══ Entries shown
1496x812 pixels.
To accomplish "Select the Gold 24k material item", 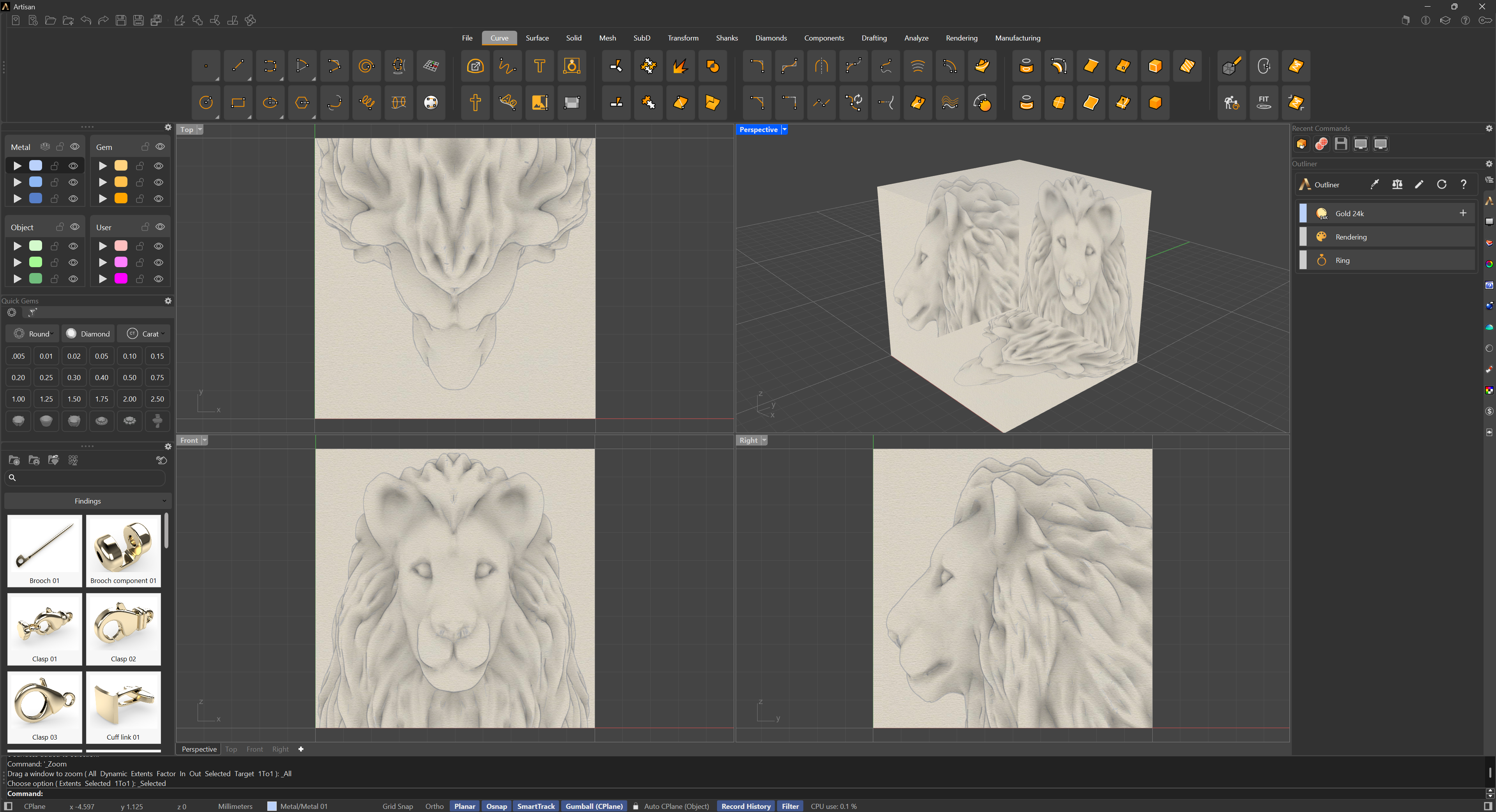I will pos(1349,213).
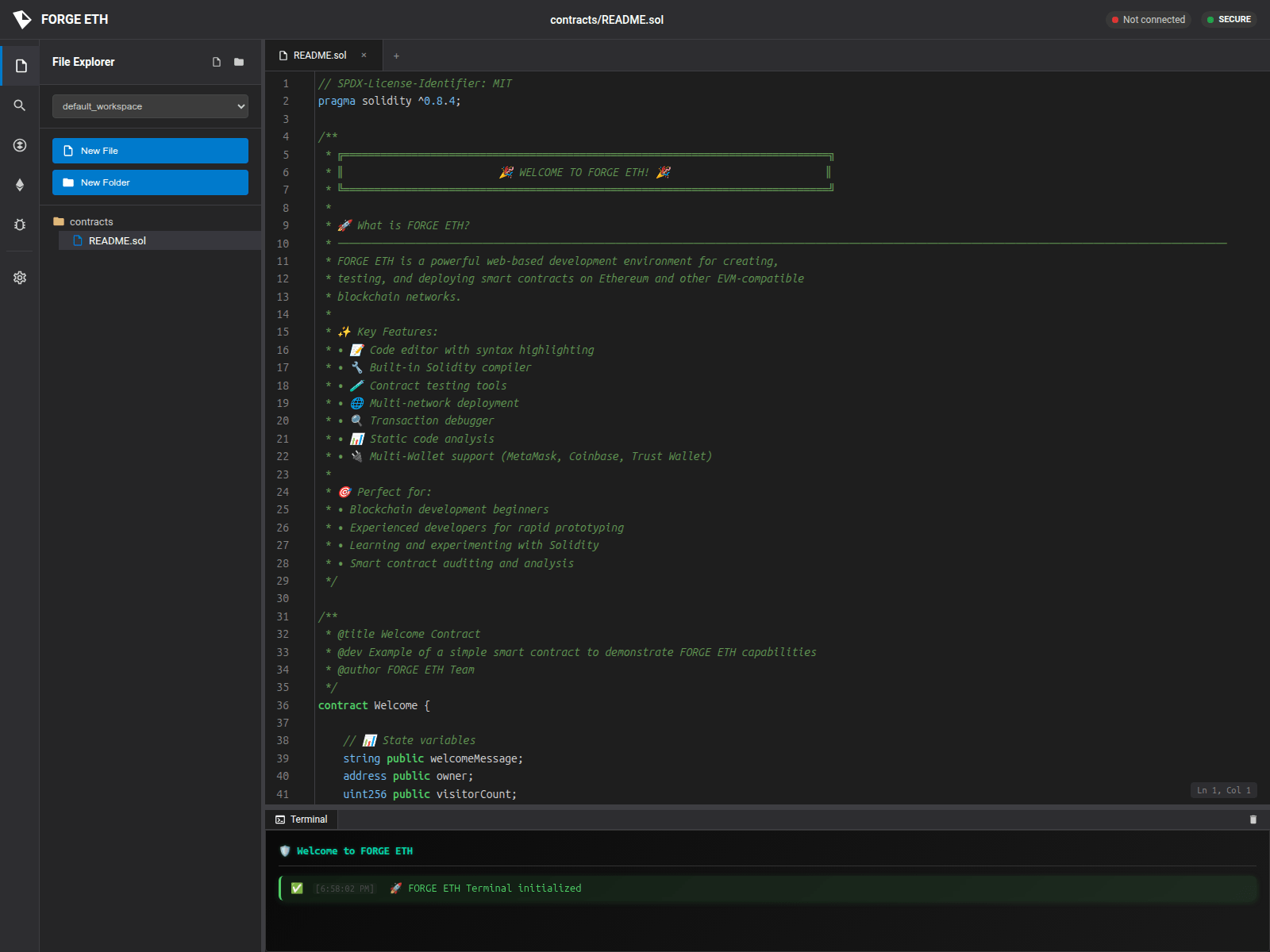Viewport: 1270px width, 952px height.
Task: Click the New File button
Action: pos(150,150)
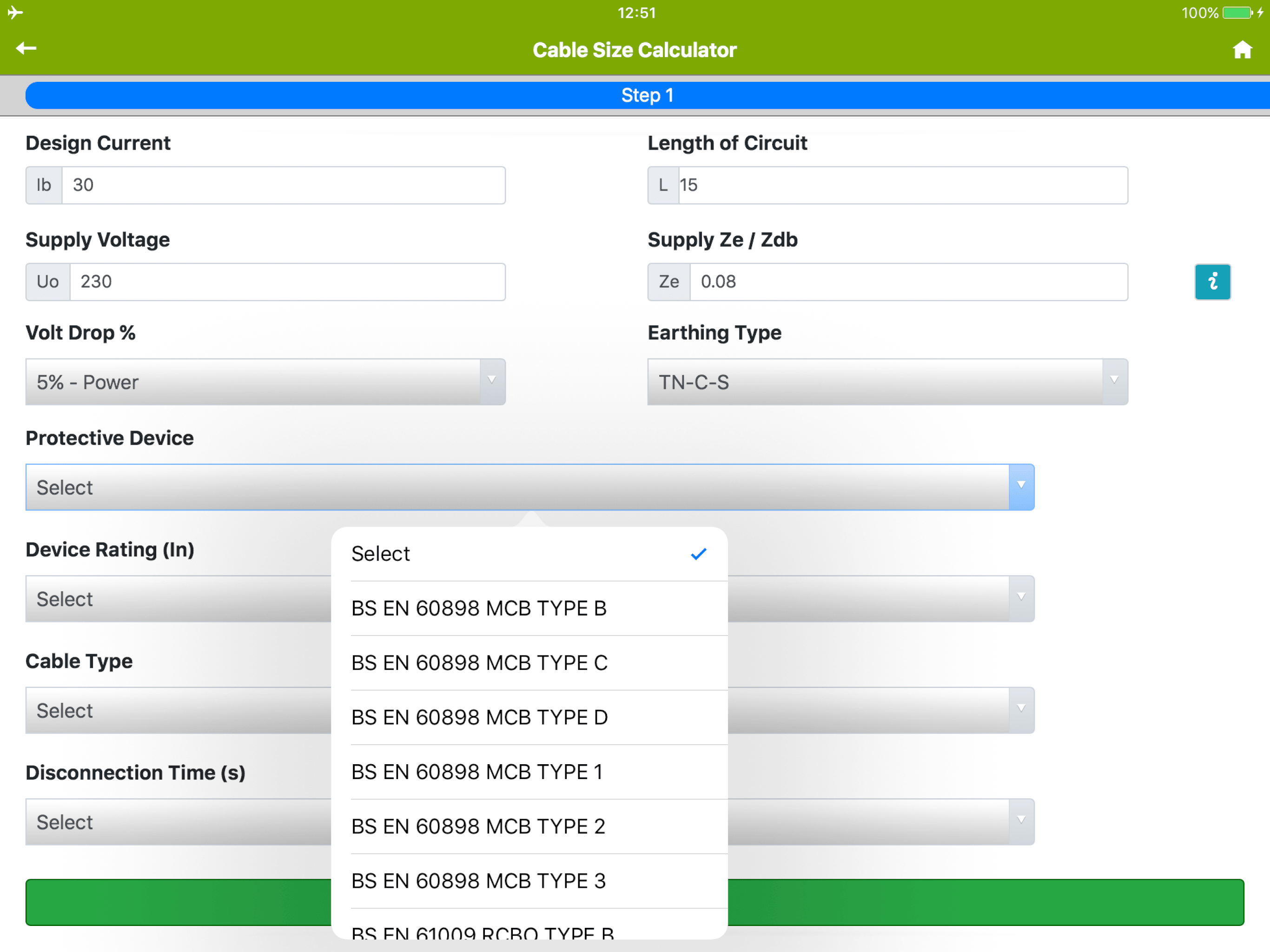This screenshot has width=1270, height=952.
Task: Open the Ze info icon button
Action: coord(1212,281)
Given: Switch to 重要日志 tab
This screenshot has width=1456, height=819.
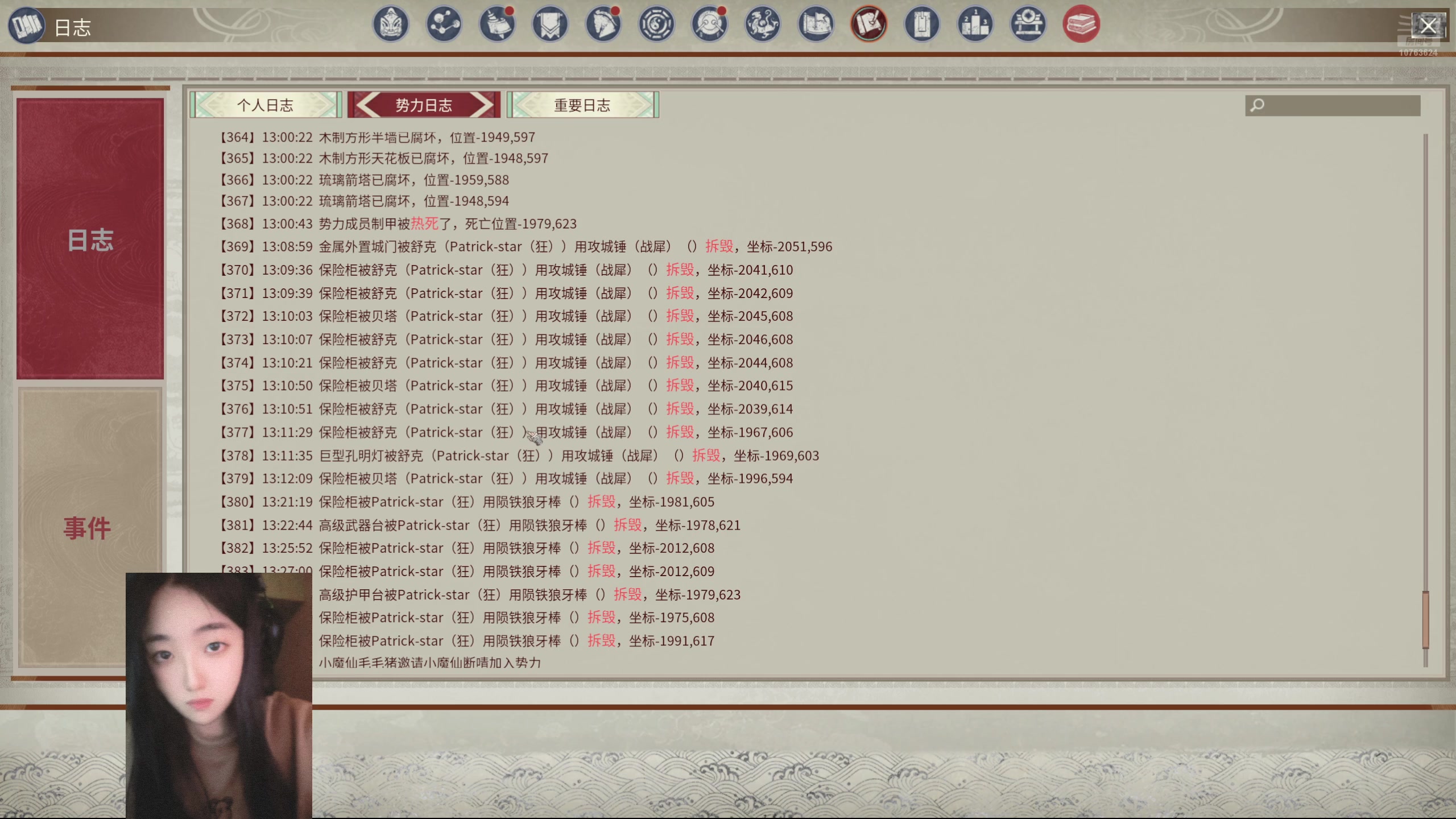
════
→ **Your assignment**:
Nothing but the lines from the one containing "Given: Switch to 重要日志 tab" through the last line of the records should appear in the copy, exactly as written and without pictures.

→ **Completed exercise**:
Given: Switch to 重要日志 tab
This screenshot has width=1456, height=819.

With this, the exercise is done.